## THE TASK:
Of all the entries below, only the lines from the one with "Screen dimensions: 580x360" up to and including the one with "The width and height of the screenshot is (1074, 780)." are to be duplicated exactly.

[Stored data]
= = = =
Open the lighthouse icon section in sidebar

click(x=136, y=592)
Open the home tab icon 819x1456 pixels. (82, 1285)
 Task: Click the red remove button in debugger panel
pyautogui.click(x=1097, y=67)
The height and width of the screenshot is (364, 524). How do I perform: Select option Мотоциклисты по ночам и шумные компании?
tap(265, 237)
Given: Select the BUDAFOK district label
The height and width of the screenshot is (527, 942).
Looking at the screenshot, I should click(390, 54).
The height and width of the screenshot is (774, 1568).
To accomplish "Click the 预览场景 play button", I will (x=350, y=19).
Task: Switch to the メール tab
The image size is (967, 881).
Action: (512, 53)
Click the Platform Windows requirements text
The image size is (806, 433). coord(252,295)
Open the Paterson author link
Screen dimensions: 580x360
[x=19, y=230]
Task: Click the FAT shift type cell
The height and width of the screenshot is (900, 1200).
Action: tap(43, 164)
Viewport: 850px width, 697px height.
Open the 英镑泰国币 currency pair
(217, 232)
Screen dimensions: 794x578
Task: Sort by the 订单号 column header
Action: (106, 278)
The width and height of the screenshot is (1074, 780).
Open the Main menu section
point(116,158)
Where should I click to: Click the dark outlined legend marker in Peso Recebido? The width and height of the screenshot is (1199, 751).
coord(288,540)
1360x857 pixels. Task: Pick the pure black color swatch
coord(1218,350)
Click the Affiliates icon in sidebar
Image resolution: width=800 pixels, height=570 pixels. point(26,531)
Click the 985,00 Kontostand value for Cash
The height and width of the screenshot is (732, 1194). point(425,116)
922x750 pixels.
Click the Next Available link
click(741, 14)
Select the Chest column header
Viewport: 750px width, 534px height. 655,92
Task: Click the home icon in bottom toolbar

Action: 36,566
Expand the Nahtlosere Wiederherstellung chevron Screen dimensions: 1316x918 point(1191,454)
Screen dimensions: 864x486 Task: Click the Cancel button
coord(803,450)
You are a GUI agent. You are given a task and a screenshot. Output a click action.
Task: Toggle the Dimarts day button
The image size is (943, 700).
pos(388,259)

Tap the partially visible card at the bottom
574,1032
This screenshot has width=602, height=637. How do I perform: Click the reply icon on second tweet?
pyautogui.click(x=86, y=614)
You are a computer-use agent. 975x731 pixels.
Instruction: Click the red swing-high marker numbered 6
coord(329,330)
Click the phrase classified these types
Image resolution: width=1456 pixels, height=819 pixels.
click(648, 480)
= = = =
## SOLUTION:
Screen dimensions: 580x360
[x=19, y=230]
Task: Click the FAT shift type cell
The height and width of the screenshot is (900, 1200).
Action: tap(43, 164)
Viewport: 850px width, 697px height.
Open the 英镑泰国币 currency pair
(217, 232)
Screen dimensions: 794x578
Task: Sort by the 订单号 column header
Action: (106, 278)
The width and height of the screenshot is (1074, 780).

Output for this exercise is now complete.